* _Dataset entries_:
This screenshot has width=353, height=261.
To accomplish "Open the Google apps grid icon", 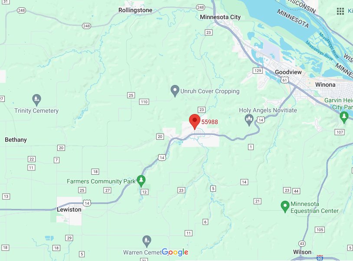I will 340,11.
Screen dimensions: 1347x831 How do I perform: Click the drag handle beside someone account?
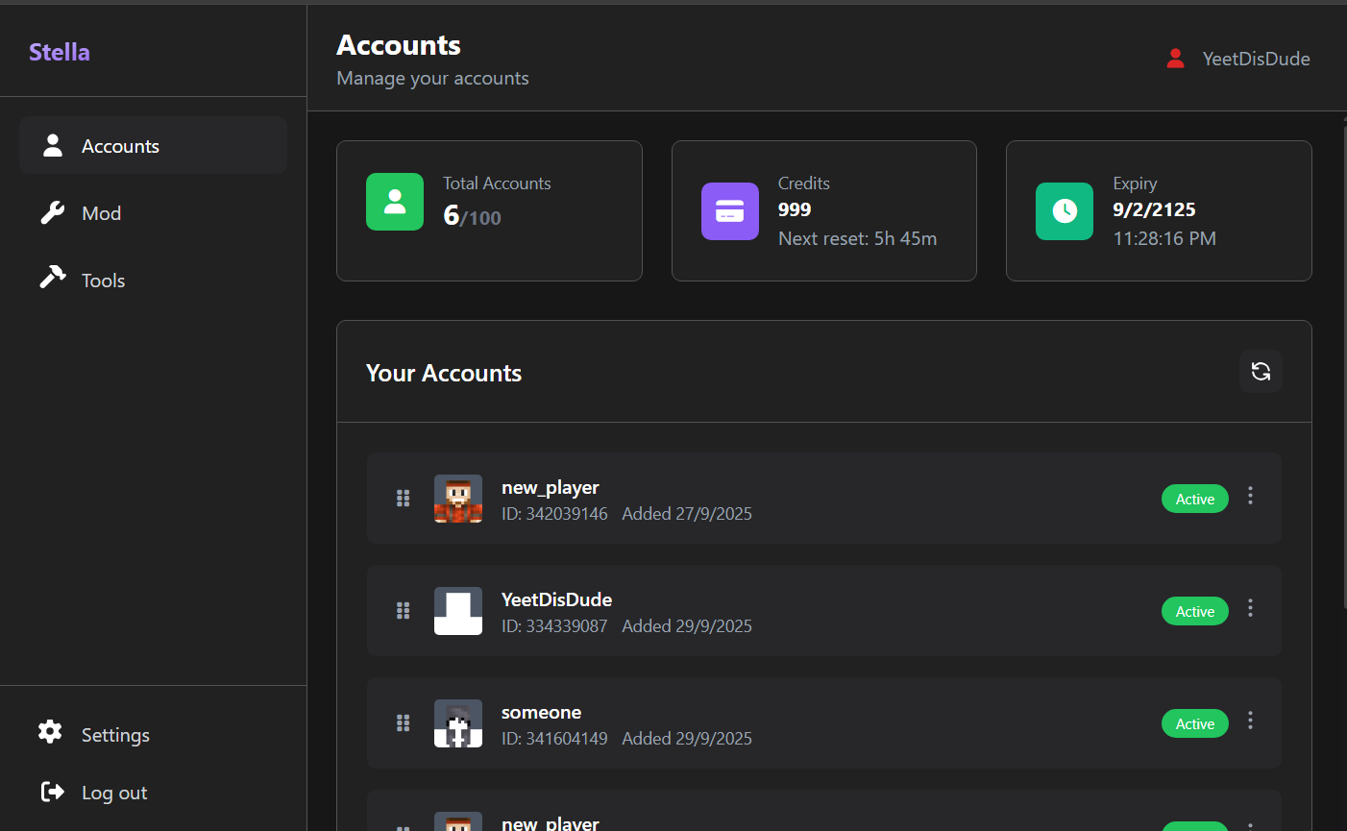[x=404, y=723]
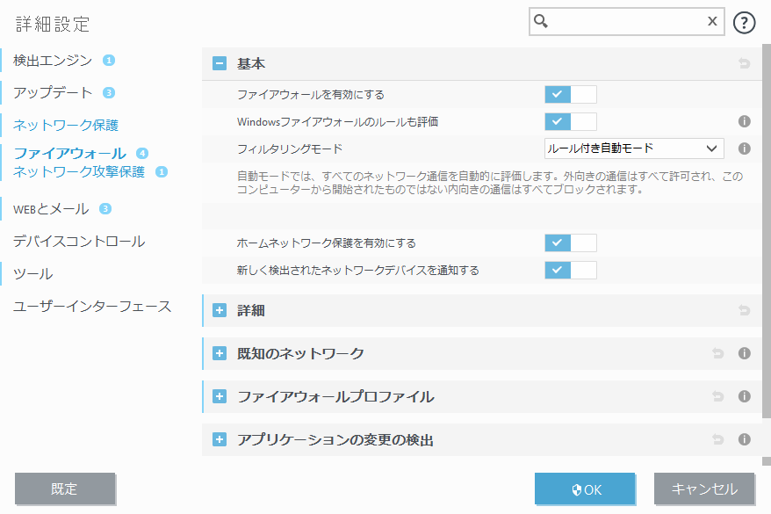The height and width of the screenshot is (514, 771).
Task: Disable ホームネットワーク保護を有効にする toggle
Action: (x=570, y=243)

* _What this task involves_:
Beginning with the line that contains "Screen dimensions: 1347x831", repeat every remaining line of the data exactly, the last line included, and omit pictures.

* _Result of the task_:
Screen dimensions: 1347x831 How do I perform: Click the drag handle beside someone account?
[x=404, y=723]
The height and width of the screenshot is (514, 771).
Task: Disable ホームネットワーク保護を有効にする toggle
Action: (x=570, y=243)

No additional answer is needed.